Amendment would protect hospitals, nursing homes from cuts

The state Senate Finance Committee on Monday advanced two proposed constitutional amendments that opponents said would protect more areas of the budget from cuts.

The propositions, contained in House Bills 532 and 533, would provide more financial stability for hospitals, nursing homes, intermediate care facilities and pharmacists through constitutionally protected funds.

But that would be to the detriment of higher education the only other big unprotected area of the budget and legislators would lose even more budget flexibility, opponents said.

The committee voted 9-1 to approve the measures, with state Sen. Dan Claitor, the lone no vote.
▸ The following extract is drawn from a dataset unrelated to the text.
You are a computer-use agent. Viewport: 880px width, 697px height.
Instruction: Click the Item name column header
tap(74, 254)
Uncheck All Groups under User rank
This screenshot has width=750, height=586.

The bills now move to the state Senate floor.

Claitor, R-Baton Rouge, had asked about the measures’ impact on higher education funding.

“It leaves education out and kind of by itself,” replied Finance Committee chairman Sen. Jack Donahue, R-Mandeville.
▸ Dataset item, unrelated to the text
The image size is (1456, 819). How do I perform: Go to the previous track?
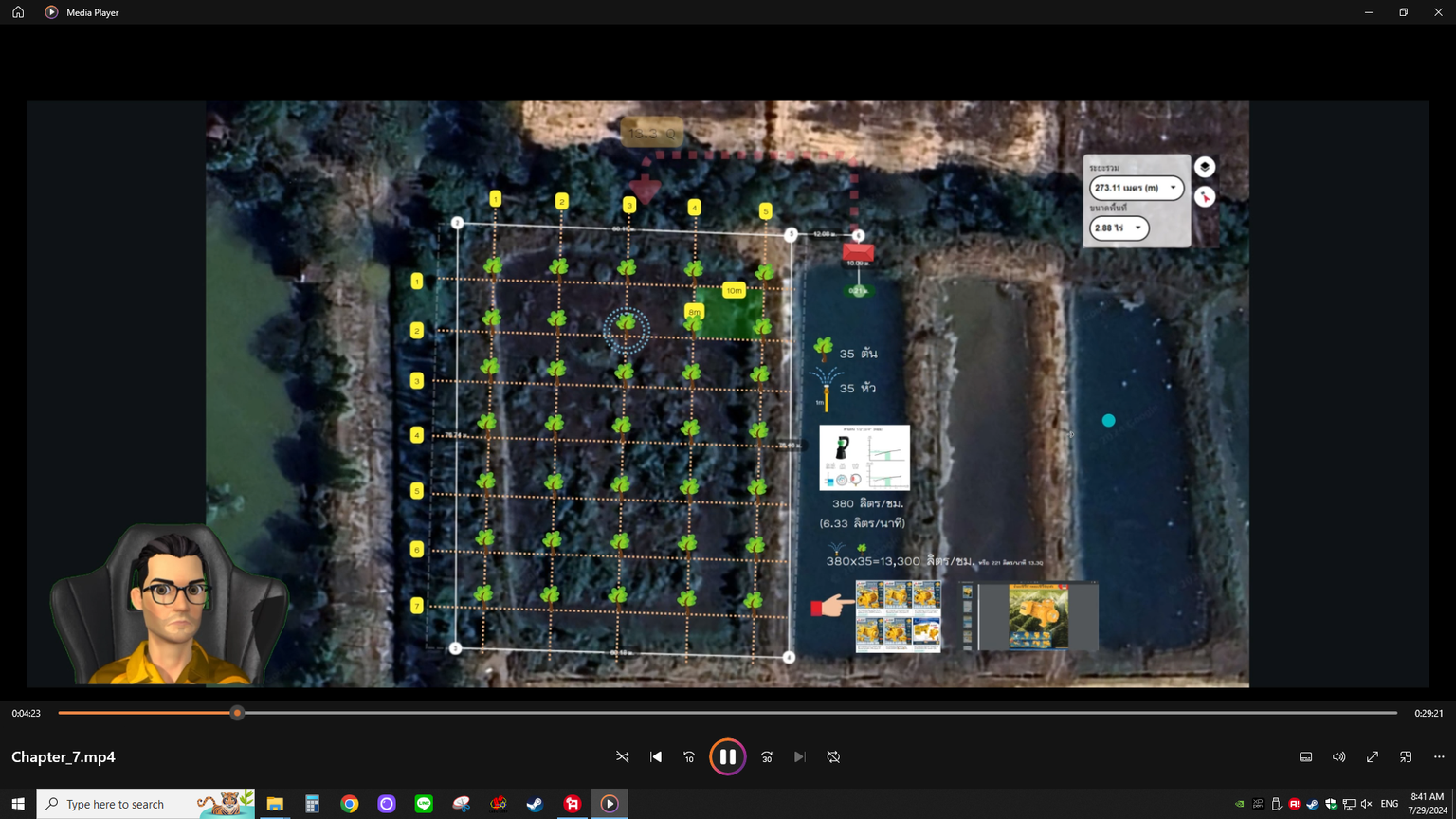tap(656, 756)
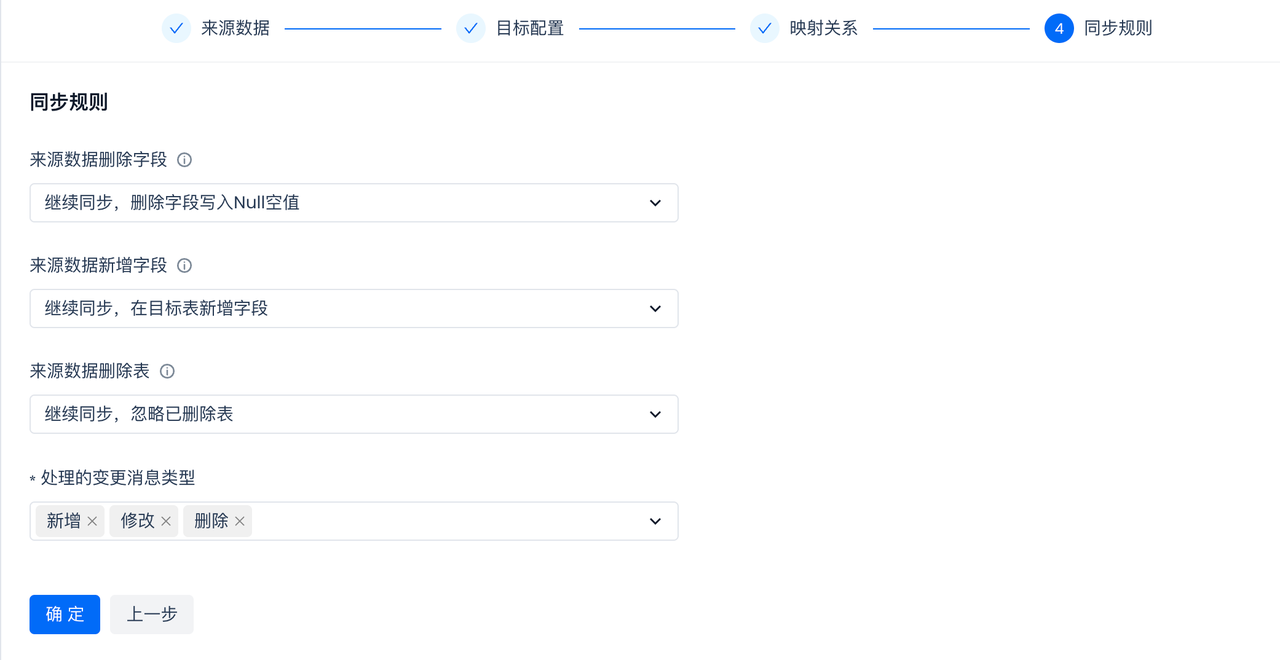The image size is (1280, 660).
Task: Click the 上一步 button
Action: (152, 614)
HB532 would create the Hospital Stabilization Fund with the hospitals able to impose upon themselves a special assessment. The hospital dollars set aside from operational revenues would be used to attract federal funds to enhance the Medicaid dollars they receive for patient care.

House Speaker Pro Tem Walt Leger III, D-New Orleans, said hospitals need stability after $260 million in budget cuts since 2009. He said hospitals are getting reimbursed 60 cents for every $1 of care. The assessment should bring reimbursement to 80 cents on the dollars, he said.

“It is designed to give ... both predictability and stability,” said Sean Prados, vice president for the Louisiana Hospital Association.

An assessment distribution formula would be approved annually by the Legislature. A rate floor would also be established as well as a potential inflationary factor in which the base rate could go up every year.

The constitutional amendment would also provide protections in times of budget strife, with a super-majority vote required to cut the base rate and the cut cannot exceed the average for other Medicaid program provides.

“We cannot be singled out,” said Paul Salles, chief executive officer of the Metropolitan Hospital Council of New Orleans.

Public Affairs Research Council President Robert Travis Scott said the length of the proposition suggested for inclusion in the constitution made it “better in statute instead of the constitution. It will give ya’ll more flexibility.”

HB533 would provide constitutional protections for existing “bed taxes” and other fees paid by nursing homes, pharmacies and intermediate care facilities. It would also keep separate accounts for each entity within the fund. The proposition would establish a Medicaid rate floor that cannot be reduced and provides for an inflation factor.

The constitutional protection from budget cuts would exist as those in the hospital proposition.

“We have been the heavy-lifters for 20 years with no benefit from these funds,” said Joe Donchess, executive director for the Louisiana Nursing Home.

State Department of Health and Hospitals Secretary Kathy Kliebert said both proposed constitutional amendments would limit the department’s flexibility in budget cutting. “It gives us limited places to go,” Kliebert said.

She said the propositions pit institutions against home- and community-based services that have no protection.

Representatives of the AARP, an organization that lobbies for older Americans, and the Advocacy Center complained about the potential impact on home- and community-based services -providers that cannot generate fees. AARP Louisiana legislative director Kerry Everitt said 87 percent of AARP members want to remain in their communities as long as possible.